19 de agosto de 2026

O PODER DE QUEM RIMA (Matheus Luzi sobre o ato de rimar)

Dia-Nacional-da-Poesia-2

 

O poder de quem rima – de Matheus Luzi

 

Um velho poema para uma velha rima. Afinal, qual é a importância dessa ferramenta tão usada pelos poetas? É bem provável que a ligação entre as rimas e os poemas seja totalmente subjetivas. É claro também que as rimas dão ritmo a poesia, no entanto, escrever livremente pode ser a saída mais interessante para aquele que quer usufruir de sua bagagem criativa.

Como já dito anteriormente, as rimas são capazes de dar ritmo ao poema, e mais do que isso, podem tornar a leitura mais agradável, assim que exista o uso das rimas com moderação; abusar delas pode ser uma péssima escolha, e é lógico que a poesia/poema fica estranha quando está totalmente rimada.

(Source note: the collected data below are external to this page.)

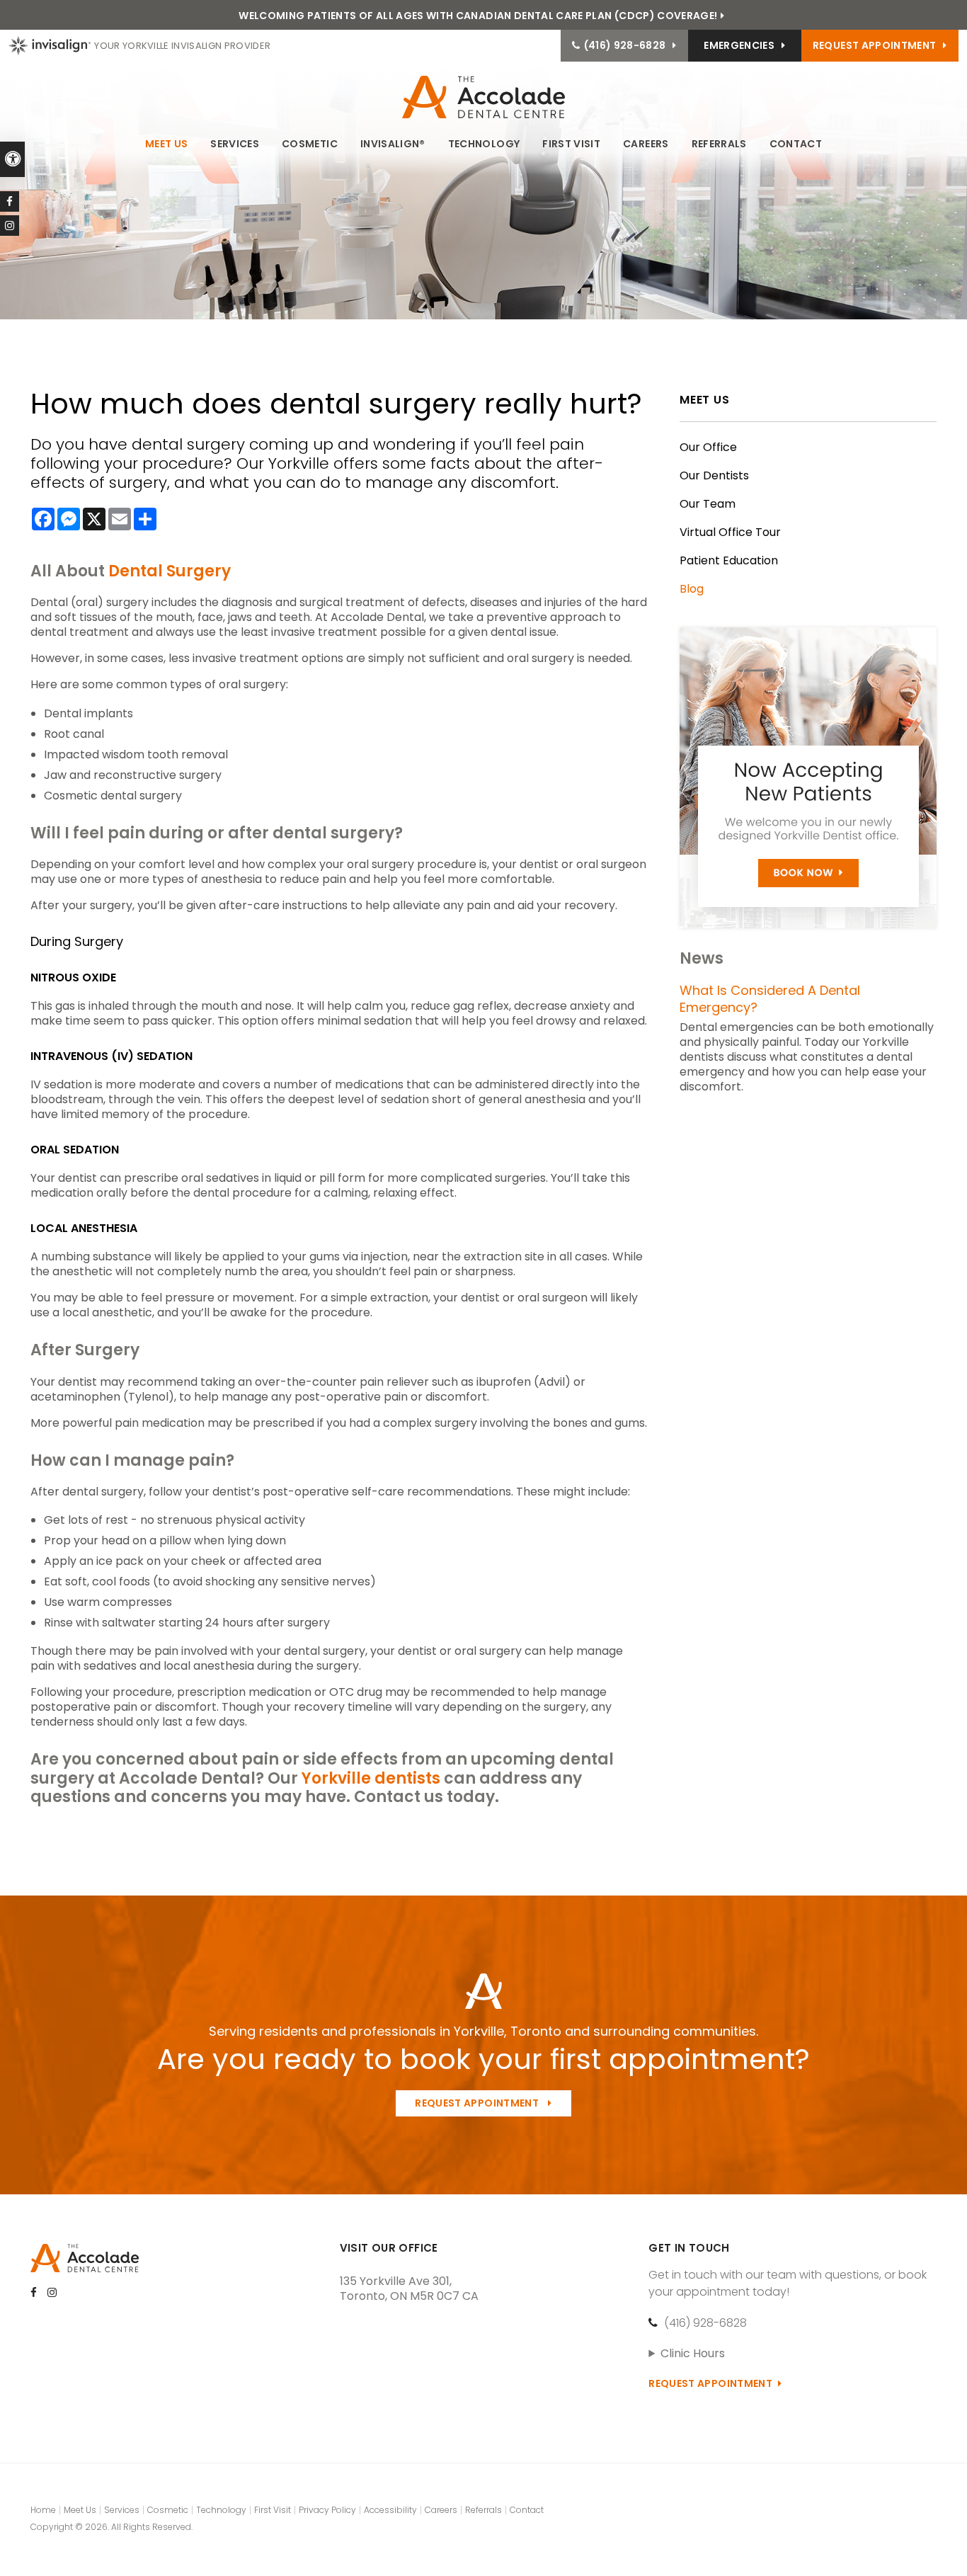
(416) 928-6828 (705, 2323)
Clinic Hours (692, 2353)
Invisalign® (392, 144)
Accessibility (390, 2510)
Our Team (708, 504)
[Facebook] (9, 201)
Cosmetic (310, 144)
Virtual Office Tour (730, 532)
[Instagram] (9, 225)
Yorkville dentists (369, 1778)
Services (234, 144)
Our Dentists (714, 475)
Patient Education (729, 560)
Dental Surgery (169, 571)
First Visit (571, 144)
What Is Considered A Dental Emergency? (770, 998)
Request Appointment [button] (875, 45)
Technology (484, 144)
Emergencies (739, 45)
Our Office (708, 447)
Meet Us (166, 144)
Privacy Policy (327, 2510)
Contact (795, 144)
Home (43, 2510)
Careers (645, 144)
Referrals (719, 144)
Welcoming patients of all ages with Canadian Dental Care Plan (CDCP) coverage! (478, 15)
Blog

Outro ponto importante nessa discussão é a questão da rima utilizada oralmente, ou seja, quando o poeta declama seu poema usando as rimas. Muitos músicos de rap usam isso, fazendo rimas para todos os lados e para todos os assuntos. A rima oral é muito agradável aos ouvidos, e trás uma sutileza única. Um poeta que declama, é um poeta que dá voz ao seu poema e suas rimas embutidas.

O poema, quando não é feito obrigatoriamente cheio de rimas, pode ser capaz de ser enquadrado com mais criatividade e espontaneidade, por uma questão lógica: a falta de preocupação em rimar. E muitas vezes, a busca pela rima pode tornar a criação de um poema algo robótico.

Muitos poetas ainda usam rimas batidas, como rimar dor com amor. Isso acontece, não somente hoje, como desde o começo dos escritos. É fato que a rima “óbvia” vem sendo ainda muito utilizada e que pode concretizar em grandes poesias.

O interessante, tanto para alguns poetas, quanto para o leitor, é que as rimas fujam do que já é “certo e batido”.

No entanto, não é a rima que definirá a qualidade de uma poesia/poema, mas sim aquela que dirá a personalidade do poeta, usando aquele velho jogo entre as palavras. Quem rima, sempre irá rimar o céu com o mel.